“King Puranjana then began to think of his past dealings with his wife. He recalled that his wife would not take her dinner until he had finished his, that she would not take her bath until he had finished his, and that she was always very much attached to him, so much so that if he would sometimes become angry and chastise her, she would simply remain silent and tolerate his misbehavior.” (Shrimad Bhagavatam, 4.28.19)
न मय्य् अनाशिते भुङ्क्ते
नास्नाते स्नाति मत्-परा
मयि रुष्टे सुसन्त्रस्ता
भर्त्सिते यत-वाग् भयात्
na mayy anāśite bhuṅkte
nāsnāte snāti mat-parā
mayi ruṣṭe susantrastā
bhartsite yata-vāg bhayāt
Friend1: Anytime you get into a discussion about marriage, about the proper role for men and women, especially in a relationship, you are sure to ruffle some feathers.
Friend2: Why should women be treated differently than men? Why should the woman have to bear the burden of responsible behavior? The men have license to act like brutes, without any concern for the impact of their words?
Friend1: It is all about the difference in nature. One complementing the other. A union to serve a higher purpose. If you go against these natures, you have chaos.
Friend2: At least that is what saints like His Divine Grace A.C. Bhaktivedanta Swami Prabhupada teach. The less intelligent will apply labels to these viewpoints. “Traditional.” “Old-fashioned.” “Misogynist.”
Friend1: Whereas the modern way is somehow better. Look at the current situation. There is freedom in every area. Sex life. Eating. Gambling. Intoxication. Is anyone happy?
Friend2: They are more miserable than before. The human birth is meant for tapasya. Some voluntarily imposed austerity for furthering a higher goal.
Friend1: My question today relates to a verse that I came across in the Shrimad Bhagavatam. It is about Puranjana and attachment to his wife.
Friend2: Yes, this is a wonderful allegorical section. King Puranjana is not really a person. He is symbolic of the living entity and the struggle that he goes through in the human birth.
Friend1: Right, and so this particular verse describes how the living entity becomes attached to a chaste wife. There are three distinct features to her behavior. She does not eat before her husband. She does not bathe before him. And if her husband happens to lose his cool, she remains calm. She does nothing to further aggravate him.
Friend2: If you attend “traditional” weddings of the Vedic culture, you will hear similar advice offered to the bride. The priest tells her never to eat before her husband. It is a respect thing. Make him feel like he is the boss. Always support him. That is the formula for happiness, at least in a marriage.
Friend1: Okay, I get that. But remember that Puranjana’s behavior is not ideal. The meaning is that his attachment to the wife, based on her good qualities, is not beneficial.
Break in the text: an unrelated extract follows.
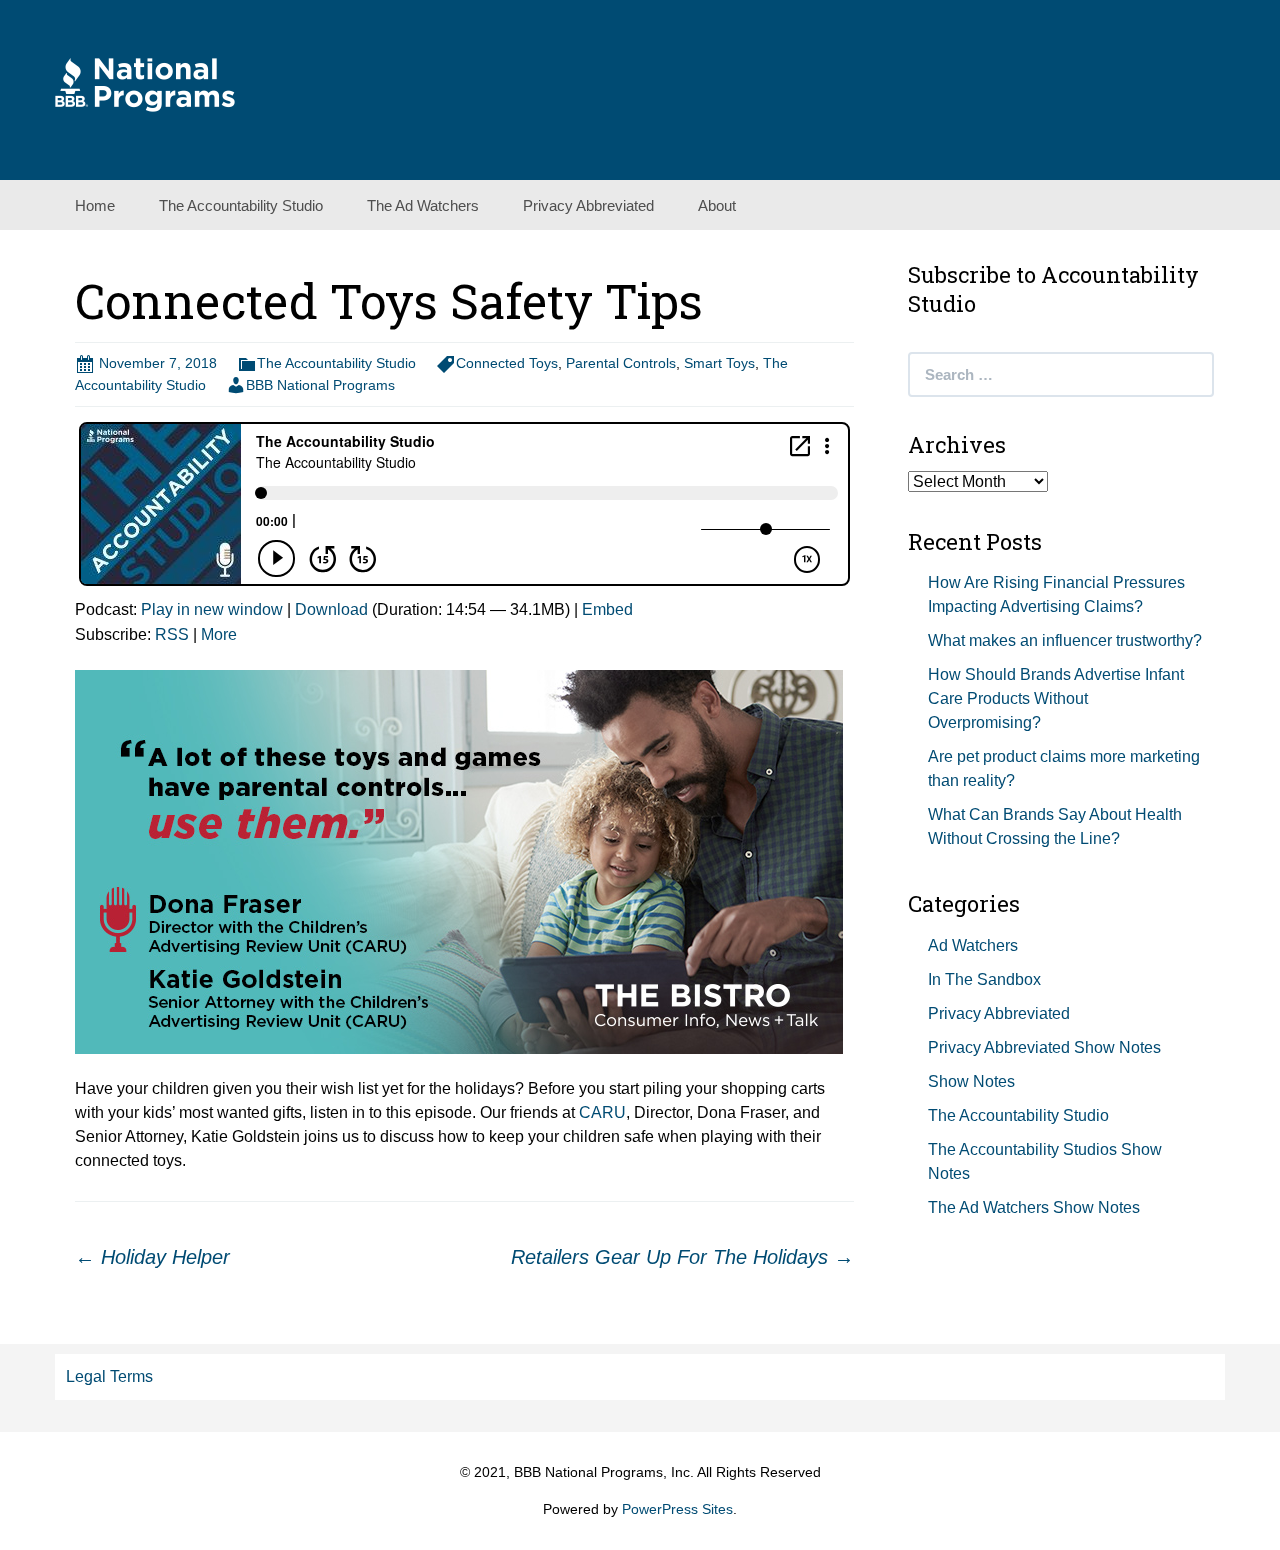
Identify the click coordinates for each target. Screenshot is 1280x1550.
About (717, 205)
Friend2: Yes, because if you are too attached to a woman, at the time of death you will think of her instead of Bhagavan. Then you have rebirth and go through the struggle again.
Friend1: Don’t you see the contradiction here?
Friend1: The Vedas advise a husband to behave a certain way. The wife should be tolerant. Yet if both follow the advice, they become attached to one another.
Friend2: That is a keen observation. How do you reconcile?
Friend1: I am asking you.
Friend2: The formula is there for material happiness. The meaning is that though the Vedas may be considered a religion, the advice given helps to advance the material condition, as well. Following the atheistic tendencies brings misery at every step.
Friend1: Alright, but isn’t the lesson that Puranjana should rise above material happiness?
Friend2: It is a warning. It is a case study. Shrimad Bhagavatam is shining the light on areas of possible trouble. “This is what you will go through in life. These are the problems that you might encounter. Watch out for them.“
Friend1: I see. Okay, now what about the opposite situation? Say that my wife does none of those things.
Friend2: What things?
Friend1: She eats before me. She maybe bathes once every few days; certainly not taking into consideration my schedule. She riles me up and makes me angrier than I need to be.
Friend2: Oh, I get it now.
Friend1: Is that a good thing for me?
Friend2: If it helps you stay attached to Bhagavan. You can take it as a great blessing from above. Shri Krishna is helping you to stay free of attachments. He wants you to think of Him. If you want to appreciate a chaste wife, think of Sita Devi, the beloved of Shri Rama. Only God deserves such a spouse, and anyone who follows in Lakshmi’s footsteps embodies her devotional spirit.
Friend1: You are basically saying that I can take positives out of either situation.
Friend2: Absolutely. Always chant the holy names, be mindful of the pitfalls of attachment, and never forget Bhagavan: Hare Krishna Hare Krishna, Krishna Krishna, Hare Hare, Hare Rama Hare Rama, Rama Rama, Hare Hare.
Puranjana to wife attached,
Failed at becoming detached.
For liberation’s end,
Instead to rebirth to send.
But Vedas recommending behavior so,
That wife after husband’s way to go.
Idea that for material happiness accounting,
But potential for trouble not discounting.